The difference before and after the initial stage is how many of these mutations are going to be applied. For that purpose, we can configure multiplication factors that are used to boost the above mutations during the initial phase (bootstrap_*_factor options) and lessen them after it is over (*_factor options). Note that all values are \(\ge 0\).
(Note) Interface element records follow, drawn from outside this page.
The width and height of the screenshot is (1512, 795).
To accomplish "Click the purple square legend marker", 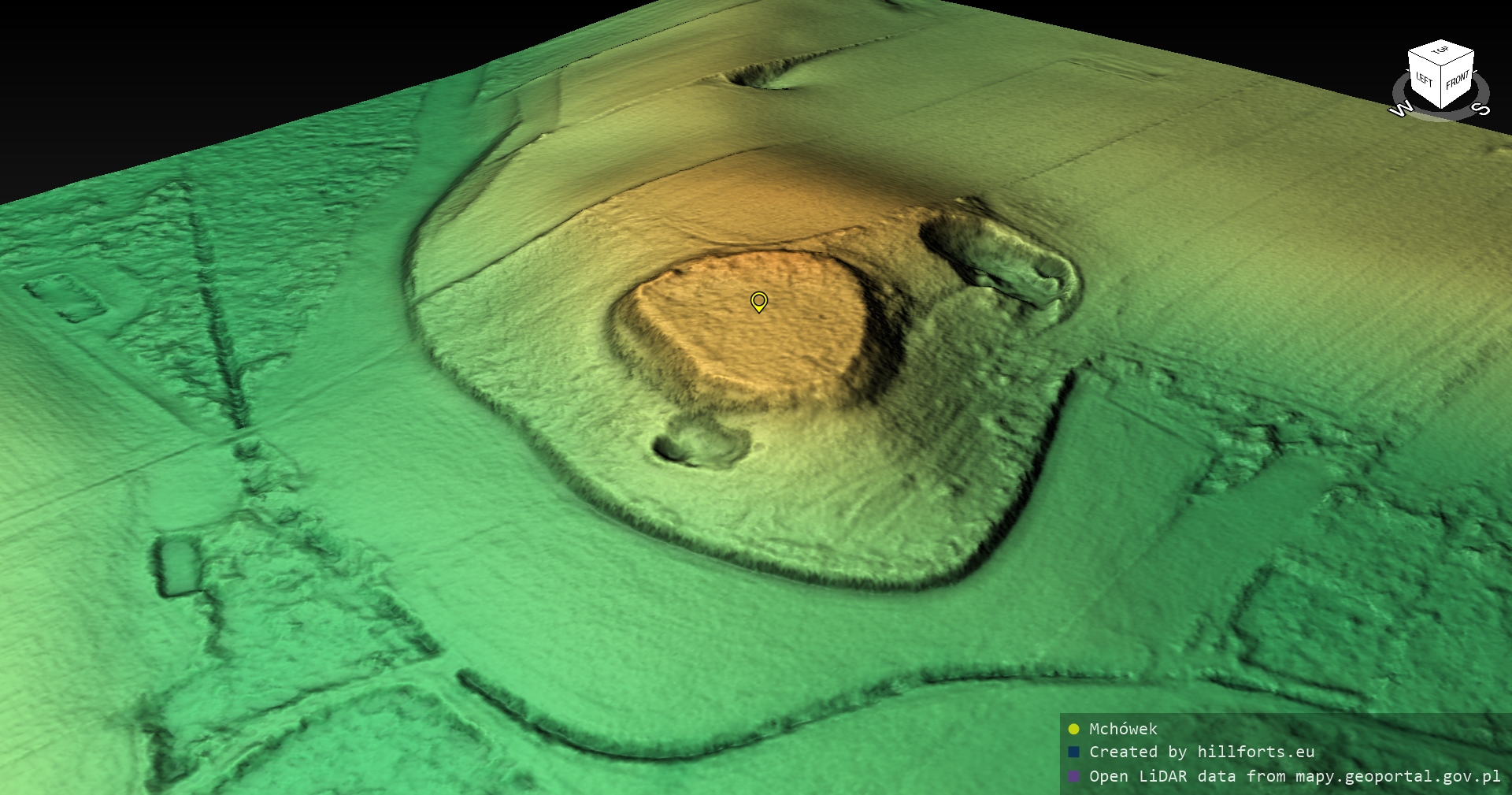I will tap(1073, 776).
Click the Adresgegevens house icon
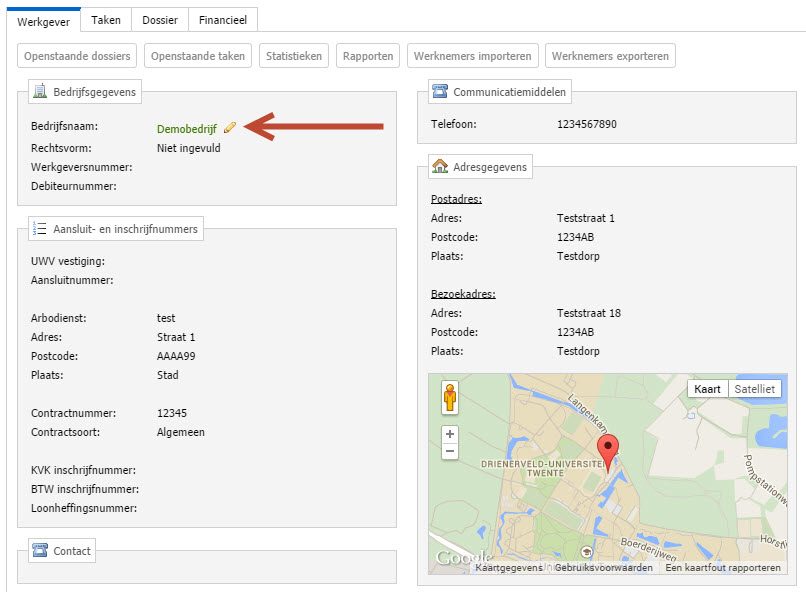The image size is (806, 592). 440,166
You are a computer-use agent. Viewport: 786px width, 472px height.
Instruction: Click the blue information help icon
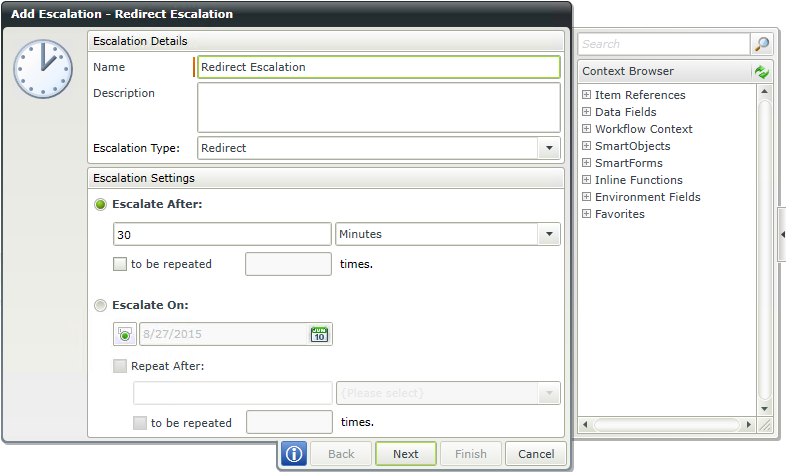click(x=294, y=454)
  • bootstrap_mutations_factor
  • bootstrap_shuffle_factor
  • bootstrap_topology_mutations_factor
  • mutations_factor
  • shuffle_factor
  • topology_mutations_factor

We usually use a large number of mutations in the initial stage (high bootstrap_*_factor, e.g. \(1000\)) to ensure that a large variation in parameterization can be explored. Then, a value of \(1\) for the *_factor options will ensure that we just apply the number of mutations as they were specified in the *_mutations options.

Note that the bootstrap_mutations_factor and mutations_factor are used to multiply both the random and balance mutation options.